** Stored data follows **

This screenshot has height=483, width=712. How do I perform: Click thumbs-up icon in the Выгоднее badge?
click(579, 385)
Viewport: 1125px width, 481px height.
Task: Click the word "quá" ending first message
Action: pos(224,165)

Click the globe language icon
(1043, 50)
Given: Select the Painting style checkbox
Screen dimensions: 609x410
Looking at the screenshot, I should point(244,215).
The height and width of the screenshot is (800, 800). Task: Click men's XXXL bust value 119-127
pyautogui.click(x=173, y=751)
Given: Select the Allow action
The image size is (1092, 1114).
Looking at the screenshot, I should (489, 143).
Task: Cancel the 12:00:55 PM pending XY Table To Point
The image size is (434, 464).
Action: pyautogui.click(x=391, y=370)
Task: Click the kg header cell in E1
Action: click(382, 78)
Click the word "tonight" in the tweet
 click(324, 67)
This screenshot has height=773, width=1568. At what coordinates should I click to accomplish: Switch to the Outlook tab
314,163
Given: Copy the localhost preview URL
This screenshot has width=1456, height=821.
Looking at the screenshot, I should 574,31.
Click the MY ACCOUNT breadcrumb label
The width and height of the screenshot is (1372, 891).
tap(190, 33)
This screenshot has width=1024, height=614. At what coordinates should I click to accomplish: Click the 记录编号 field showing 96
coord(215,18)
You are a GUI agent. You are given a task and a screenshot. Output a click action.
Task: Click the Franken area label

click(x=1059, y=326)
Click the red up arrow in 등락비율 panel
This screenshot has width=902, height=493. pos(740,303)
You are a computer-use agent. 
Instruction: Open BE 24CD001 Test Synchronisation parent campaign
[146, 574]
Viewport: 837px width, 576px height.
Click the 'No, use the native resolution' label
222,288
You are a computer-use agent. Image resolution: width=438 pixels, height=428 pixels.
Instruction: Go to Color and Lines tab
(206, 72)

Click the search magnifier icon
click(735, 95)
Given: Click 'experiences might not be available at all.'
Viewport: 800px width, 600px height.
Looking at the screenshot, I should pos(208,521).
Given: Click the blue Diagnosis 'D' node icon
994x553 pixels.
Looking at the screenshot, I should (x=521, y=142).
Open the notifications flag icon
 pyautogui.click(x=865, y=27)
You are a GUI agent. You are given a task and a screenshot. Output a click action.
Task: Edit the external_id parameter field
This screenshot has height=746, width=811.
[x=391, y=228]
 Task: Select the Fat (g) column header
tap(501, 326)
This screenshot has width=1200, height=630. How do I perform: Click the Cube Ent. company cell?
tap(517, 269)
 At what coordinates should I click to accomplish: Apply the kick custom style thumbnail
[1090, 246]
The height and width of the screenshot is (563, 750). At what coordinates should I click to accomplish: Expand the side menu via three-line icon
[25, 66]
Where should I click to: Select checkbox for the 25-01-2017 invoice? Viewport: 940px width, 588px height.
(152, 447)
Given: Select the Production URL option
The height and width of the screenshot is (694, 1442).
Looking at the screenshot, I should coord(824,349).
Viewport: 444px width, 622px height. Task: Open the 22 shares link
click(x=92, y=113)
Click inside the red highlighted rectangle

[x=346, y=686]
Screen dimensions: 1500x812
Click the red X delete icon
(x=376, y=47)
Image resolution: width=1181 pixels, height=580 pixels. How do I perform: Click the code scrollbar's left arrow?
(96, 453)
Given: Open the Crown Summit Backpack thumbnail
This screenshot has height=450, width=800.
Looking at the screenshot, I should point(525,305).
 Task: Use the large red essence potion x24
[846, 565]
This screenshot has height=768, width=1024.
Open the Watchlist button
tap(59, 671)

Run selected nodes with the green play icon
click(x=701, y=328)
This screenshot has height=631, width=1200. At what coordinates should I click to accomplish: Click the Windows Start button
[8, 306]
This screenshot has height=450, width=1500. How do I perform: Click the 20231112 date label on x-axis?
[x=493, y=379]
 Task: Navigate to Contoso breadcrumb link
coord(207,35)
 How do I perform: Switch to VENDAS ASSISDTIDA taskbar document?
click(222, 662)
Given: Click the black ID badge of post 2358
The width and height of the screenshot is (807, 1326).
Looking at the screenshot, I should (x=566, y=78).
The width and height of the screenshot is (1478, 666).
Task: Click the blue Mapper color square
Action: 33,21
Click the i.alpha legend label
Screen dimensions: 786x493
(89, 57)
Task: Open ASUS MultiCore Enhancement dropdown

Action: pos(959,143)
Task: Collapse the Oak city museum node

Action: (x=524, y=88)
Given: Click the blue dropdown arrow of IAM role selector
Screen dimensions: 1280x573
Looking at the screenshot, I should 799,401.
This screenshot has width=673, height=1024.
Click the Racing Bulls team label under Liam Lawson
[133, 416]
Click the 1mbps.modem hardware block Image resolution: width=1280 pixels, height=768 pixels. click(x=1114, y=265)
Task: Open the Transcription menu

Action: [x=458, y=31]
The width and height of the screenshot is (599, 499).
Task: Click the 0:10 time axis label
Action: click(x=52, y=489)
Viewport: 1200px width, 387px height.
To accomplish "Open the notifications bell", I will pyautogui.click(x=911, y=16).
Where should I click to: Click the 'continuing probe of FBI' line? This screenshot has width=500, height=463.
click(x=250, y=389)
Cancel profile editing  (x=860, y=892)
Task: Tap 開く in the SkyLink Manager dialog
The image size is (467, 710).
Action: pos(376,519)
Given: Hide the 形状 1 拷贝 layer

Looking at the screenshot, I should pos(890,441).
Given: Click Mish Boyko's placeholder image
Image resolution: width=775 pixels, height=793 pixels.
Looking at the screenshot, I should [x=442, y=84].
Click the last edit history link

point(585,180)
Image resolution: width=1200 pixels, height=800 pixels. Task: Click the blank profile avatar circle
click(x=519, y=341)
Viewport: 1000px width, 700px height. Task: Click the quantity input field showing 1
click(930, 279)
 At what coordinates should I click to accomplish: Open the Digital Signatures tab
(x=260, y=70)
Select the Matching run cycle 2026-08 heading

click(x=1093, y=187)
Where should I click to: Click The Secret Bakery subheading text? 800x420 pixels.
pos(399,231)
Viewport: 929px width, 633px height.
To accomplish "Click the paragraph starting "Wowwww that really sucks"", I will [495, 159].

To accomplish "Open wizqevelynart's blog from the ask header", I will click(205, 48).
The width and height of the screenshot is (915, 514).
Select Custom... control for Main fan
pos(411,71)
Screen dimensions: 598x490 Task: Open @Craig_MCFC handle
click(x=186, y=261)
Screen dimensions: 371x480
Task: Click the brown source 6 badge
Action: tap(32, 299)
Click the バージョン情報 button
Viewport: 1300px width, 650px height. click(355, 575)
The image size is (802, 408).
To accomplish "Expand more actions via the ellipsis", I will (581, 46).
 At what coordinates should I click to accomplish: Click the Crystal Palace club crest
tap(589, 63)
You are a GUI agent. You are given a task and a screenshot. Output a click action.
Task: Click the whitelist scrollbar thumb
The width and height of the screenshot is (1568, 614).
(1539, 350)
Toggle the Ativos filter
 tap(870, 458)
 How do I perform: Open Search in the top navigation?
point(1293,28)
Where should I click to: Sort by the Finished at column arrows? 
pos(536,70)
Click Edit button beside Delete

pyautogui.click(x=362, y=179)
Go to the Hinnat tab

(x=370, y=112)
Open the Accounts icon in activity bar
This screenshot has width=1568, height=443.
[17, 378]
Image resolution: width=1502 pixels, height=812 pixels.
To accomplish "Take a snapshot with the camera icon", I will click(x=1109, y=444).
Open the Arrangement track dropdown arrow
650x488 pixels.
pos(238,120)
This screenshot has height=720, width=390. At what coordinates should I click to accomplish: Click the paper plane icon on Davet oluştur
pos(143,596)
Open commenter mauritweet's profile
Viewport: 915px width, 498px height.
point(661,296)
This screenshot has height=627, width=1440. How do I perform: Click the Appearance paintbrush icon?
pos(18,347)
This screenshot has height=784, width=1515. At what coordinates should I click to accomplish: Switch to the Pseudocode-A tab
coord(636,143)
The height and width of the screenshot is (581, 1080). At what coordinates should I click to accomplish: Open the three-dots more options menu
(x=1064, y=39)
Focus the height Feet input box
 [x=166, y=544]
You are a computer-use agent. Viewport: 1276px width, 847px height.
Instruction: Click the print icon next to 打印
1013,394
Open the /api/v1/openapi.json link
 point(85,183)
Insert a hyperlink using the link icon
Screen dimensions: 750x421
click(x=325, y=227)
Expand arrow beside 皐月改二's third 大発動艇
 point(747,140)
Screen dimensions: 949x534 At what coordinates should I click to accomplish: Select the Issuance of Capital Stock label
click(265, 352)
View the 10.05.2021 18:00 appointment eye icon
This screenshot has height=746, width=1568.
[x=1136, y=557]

** End of Stored data **

[Task directions]: Every line from the one containing "Open the Arrangement track dropdown arrow" through the last line of the entries above must be output exactly. Leave the rest out.

[Result of this exercise]:
Open the Arrangement track dropdown arrow
650x488 pixels.
pos(238,120)
This screenshot has height=720, width=390. At what coordinates should I click to accomplish: Click the paper plane icon on Davet oluştur
pos(143,596)
Open commenter mauritweet's profile
Viewport: 915px width, 498px height.
point(661,296)
This screenshot has height=627, width=1440. How do I perform: Click the Appearance paintbrush icon?
pos(18,347)
This screenshot has height=784, width=1515. At what coordinates should I click to accomplish: Switch to the Pseudocode-A tab
coord(636,143)
The height and width of the screenshot is (581, 1080). At what coordinates should I click to accomplish: Open the three-dots more options menu
(x=1064, y=39)
Focus the height Feet input box
 [x=166, y=544]
You are a computer-use agent. Viewport: 1276px width, 847px height.
Instruction: Click the print icon next to 打印
1013,394
Open the /api/v1/openapi.json link
 point(85,183)
Insert a hyperlink using the link icon
Screen dimensions: 750x421
click(x=325, y=227)
Expand arrow beside 皐月改二's third 大発動艇
 point(747,140)
Screen dimensions: 949x534 At what coordinates should I click to accomplish: Select the Issuance of Capital Stock label
click(265, 352)
View the 10.05.2021 18:00 appointment eye icon
This screenshot has height=746, width=1568.
[x=1136, y=557]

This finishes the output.